## Set exercise
Report how many lines in the rows below contain the string "Task", matching case exactly. Give only the number.

-- start Exercise material --

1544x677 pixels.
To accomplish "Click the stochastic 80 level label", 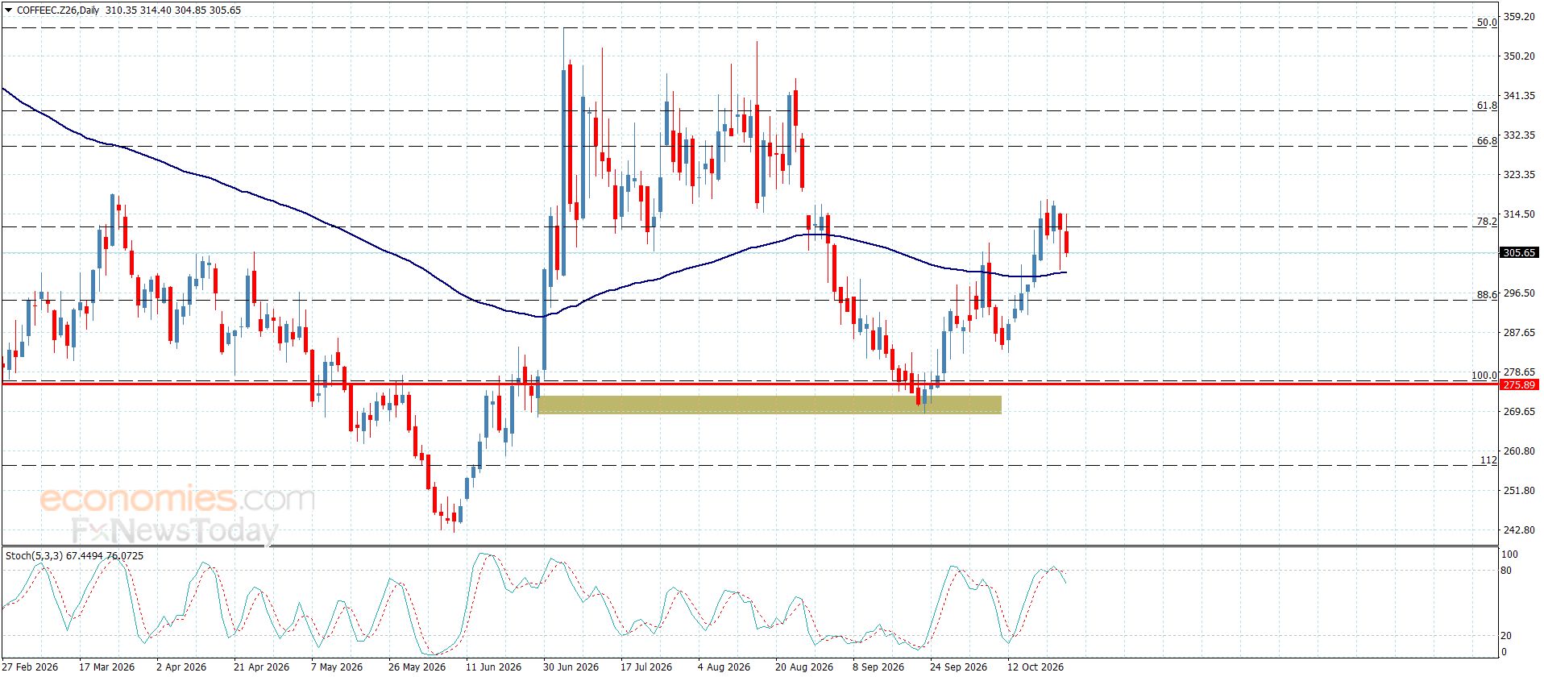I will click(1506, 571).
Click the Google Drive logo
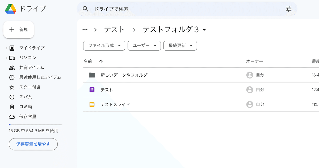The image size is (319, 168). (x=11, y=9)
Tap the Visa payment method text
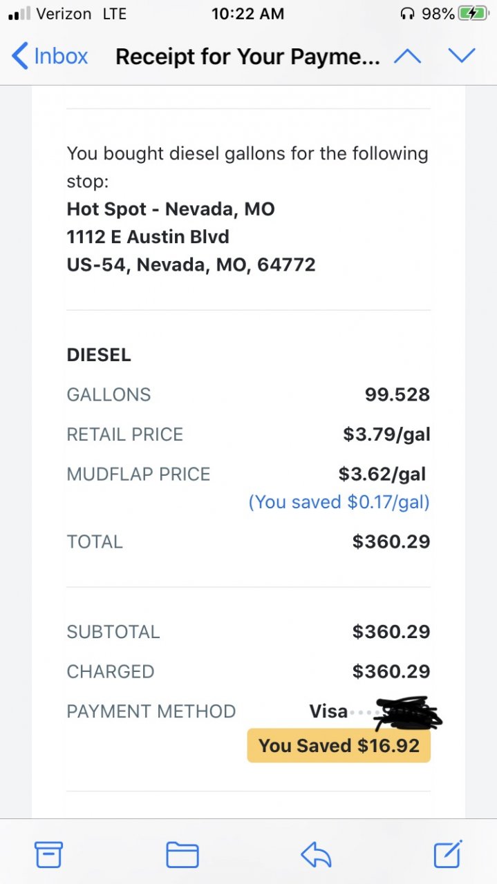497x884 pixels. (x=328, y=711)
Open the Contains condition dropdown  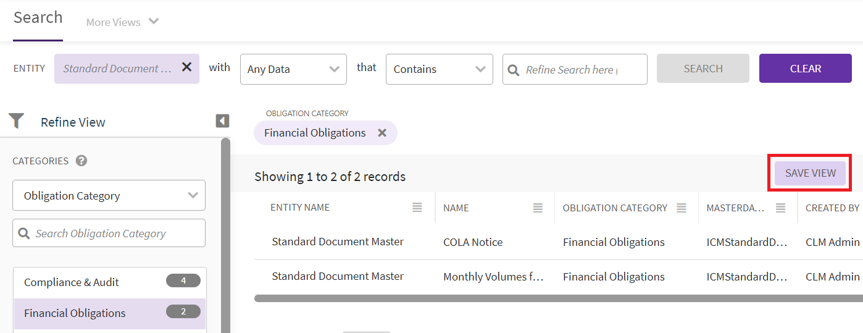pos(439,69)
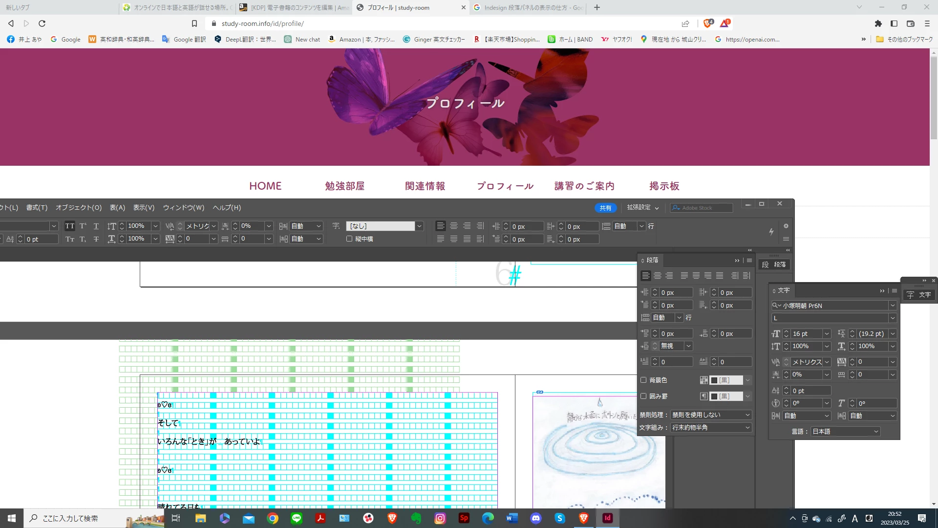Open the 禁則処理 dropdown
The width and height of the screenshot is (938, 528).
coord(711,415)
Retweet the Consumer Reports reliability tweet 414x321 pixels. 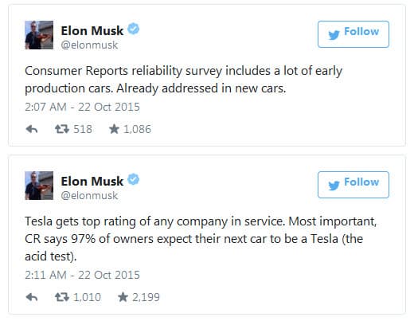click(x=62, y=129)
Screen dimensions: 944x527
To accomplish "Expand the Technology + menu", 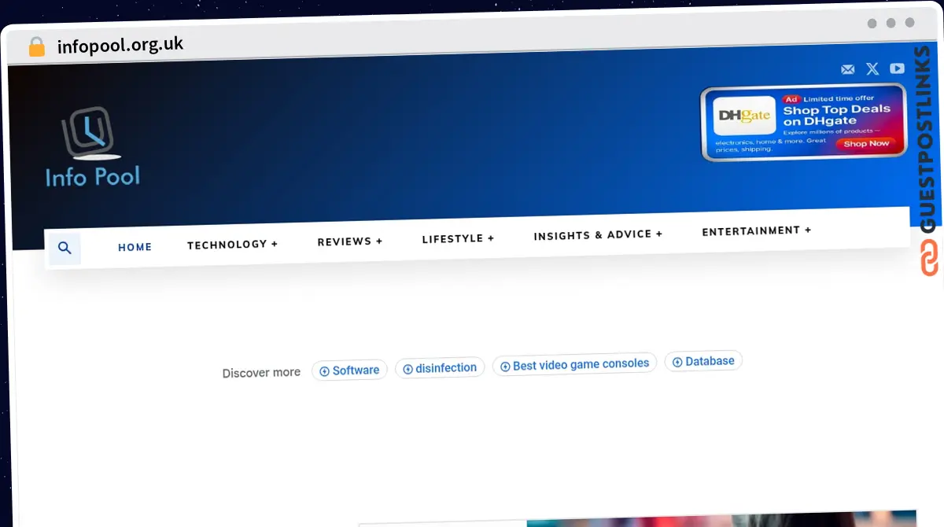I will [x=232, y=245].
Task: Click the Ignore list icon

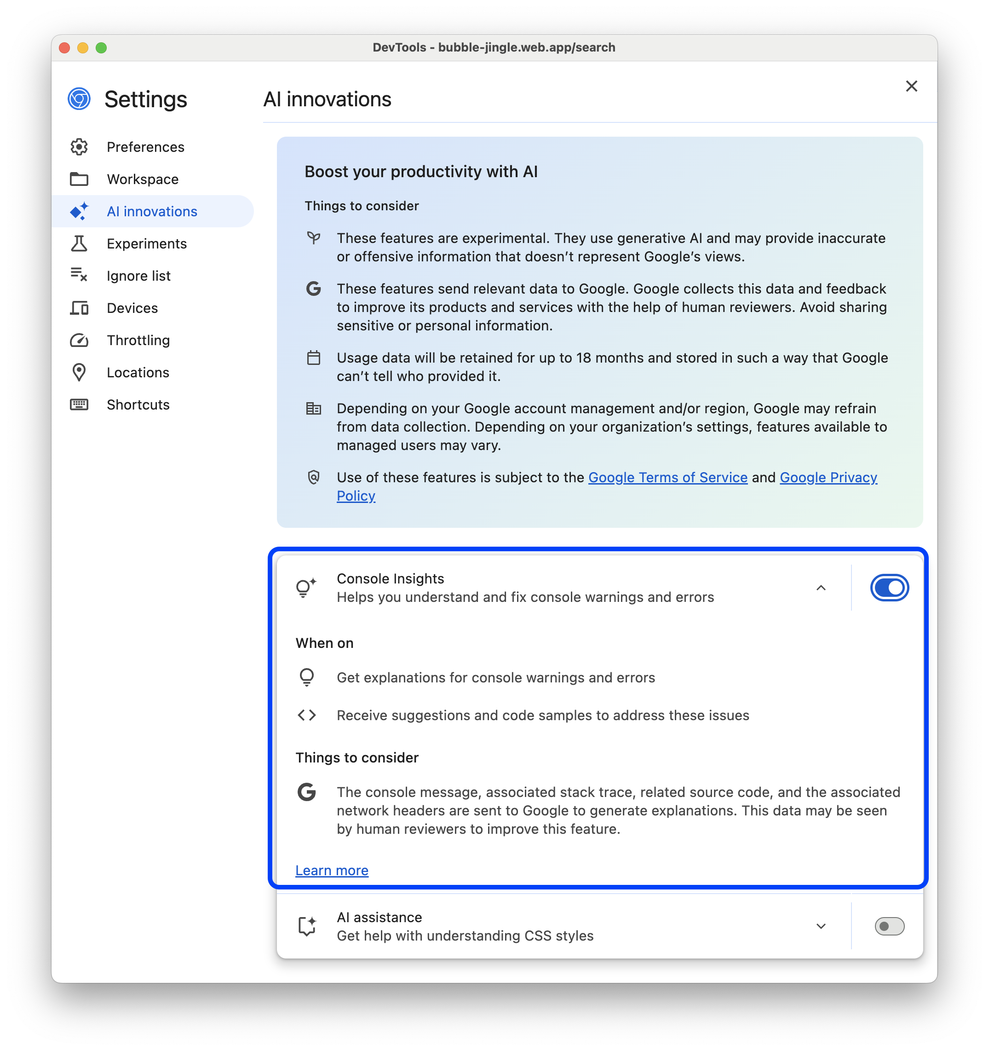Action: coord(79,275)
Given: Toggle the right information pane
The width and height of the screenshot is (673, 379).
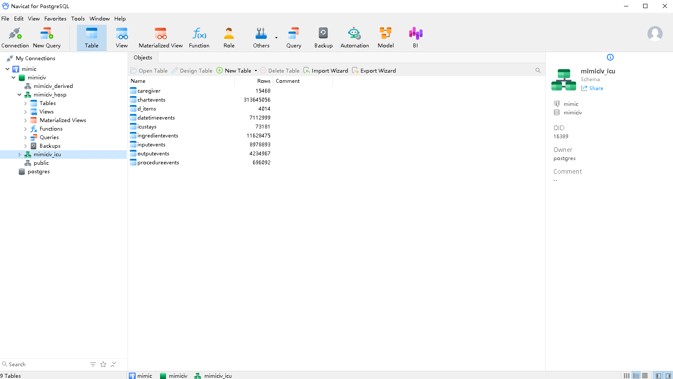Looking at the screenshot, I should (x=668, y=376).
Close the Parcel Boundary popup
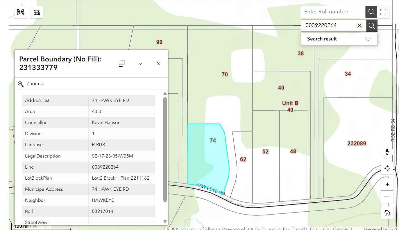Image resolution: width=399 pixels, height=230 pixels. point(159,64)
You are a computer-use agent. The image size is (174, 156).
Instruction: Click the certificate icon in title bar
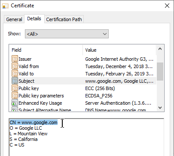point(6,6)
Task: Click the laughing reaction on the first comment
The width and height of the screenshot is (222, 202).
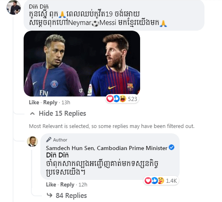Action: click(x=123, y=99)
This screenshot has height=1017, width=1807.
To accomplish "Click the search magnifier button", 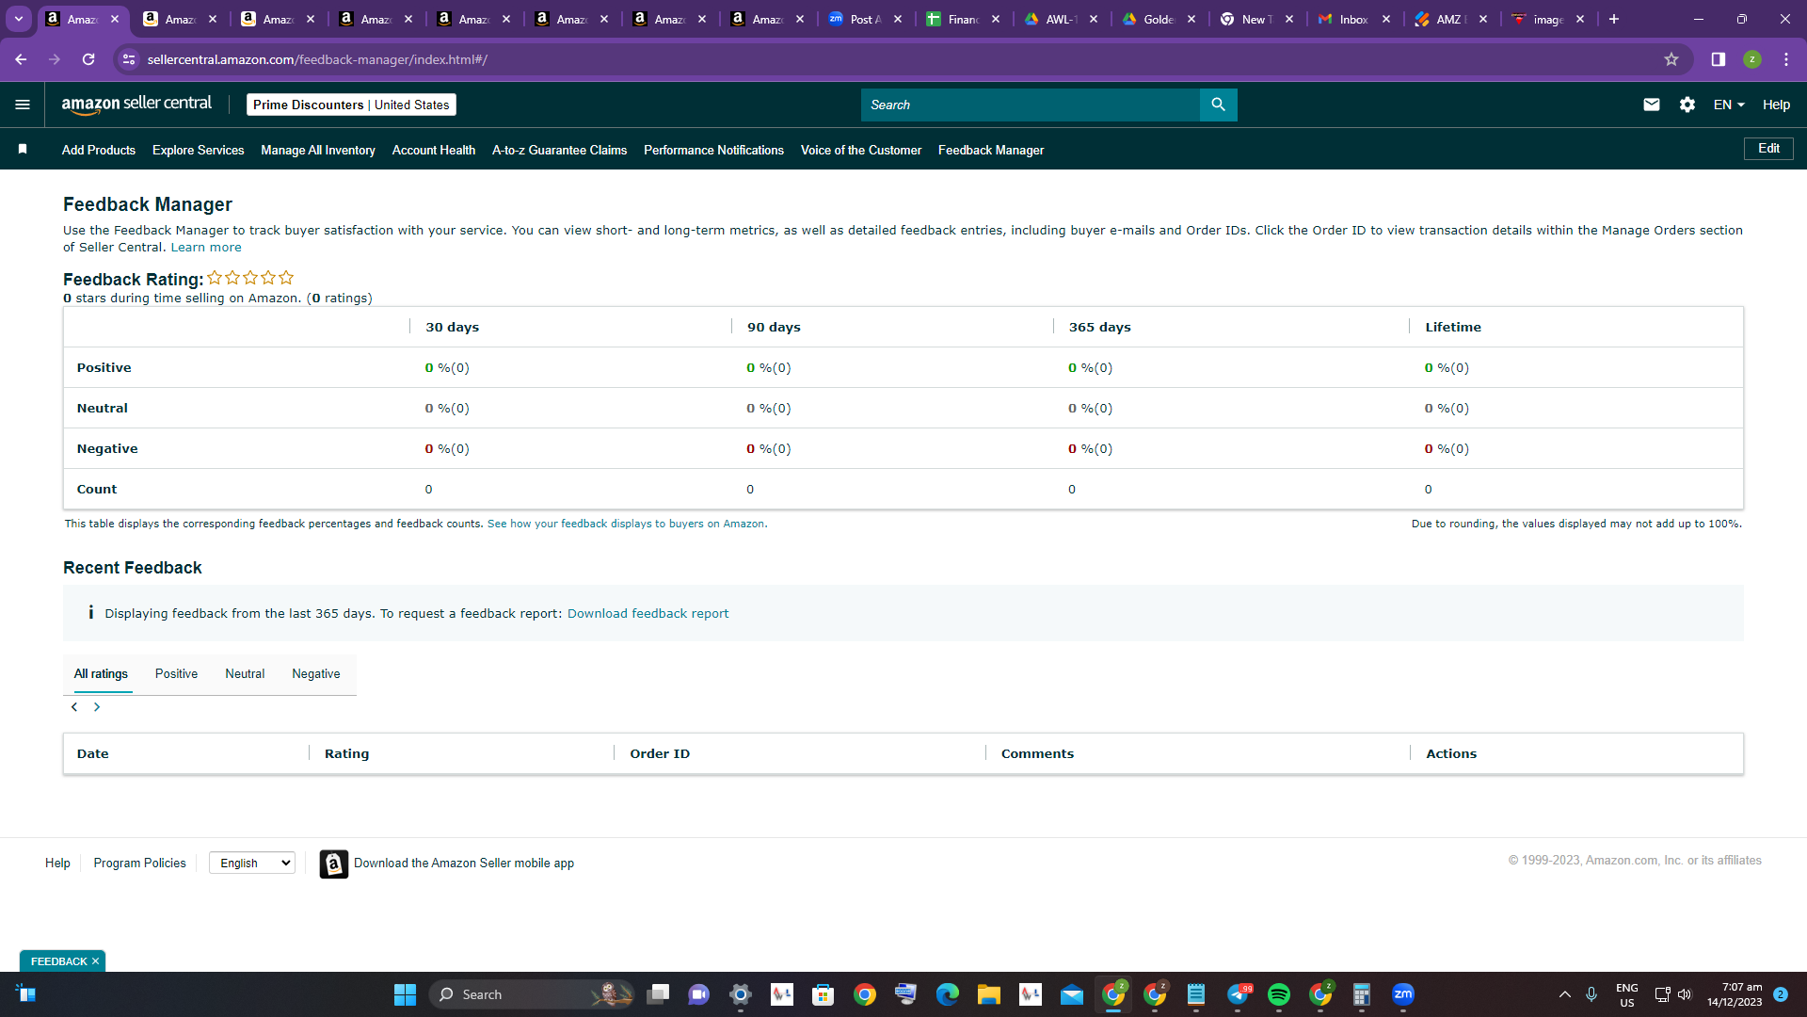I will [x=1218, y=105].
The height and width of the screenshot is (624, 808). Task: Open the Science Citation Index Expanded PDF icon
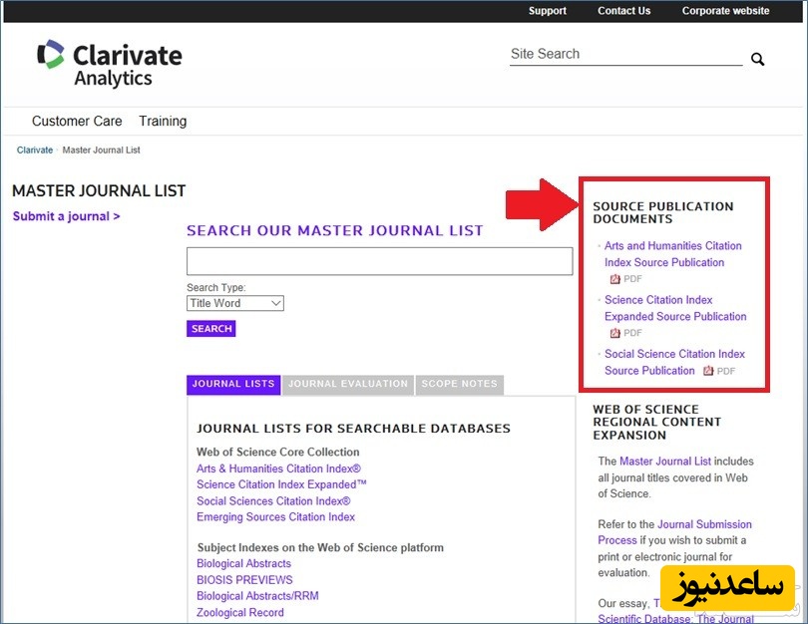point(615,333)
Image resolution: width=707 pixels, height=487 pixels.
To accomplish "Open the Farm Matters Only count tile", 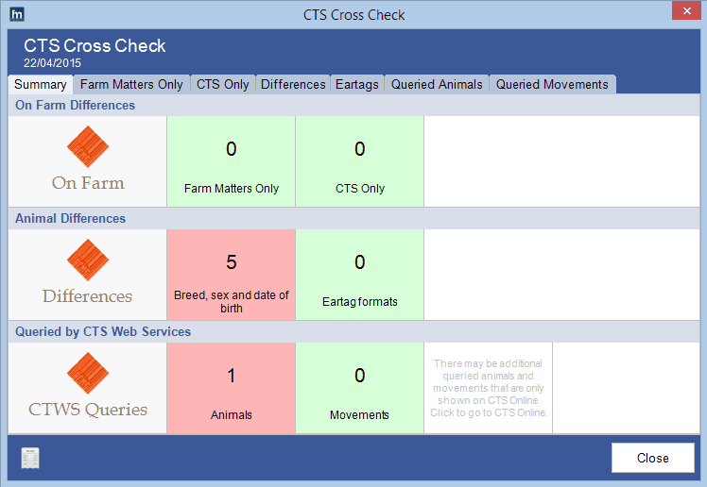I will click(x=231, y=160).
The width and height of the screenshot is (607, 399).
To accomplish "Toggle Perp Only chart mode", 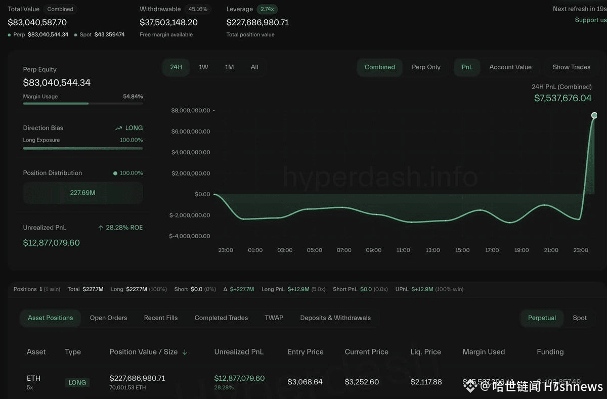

-- end Exercise material --

## Final result
3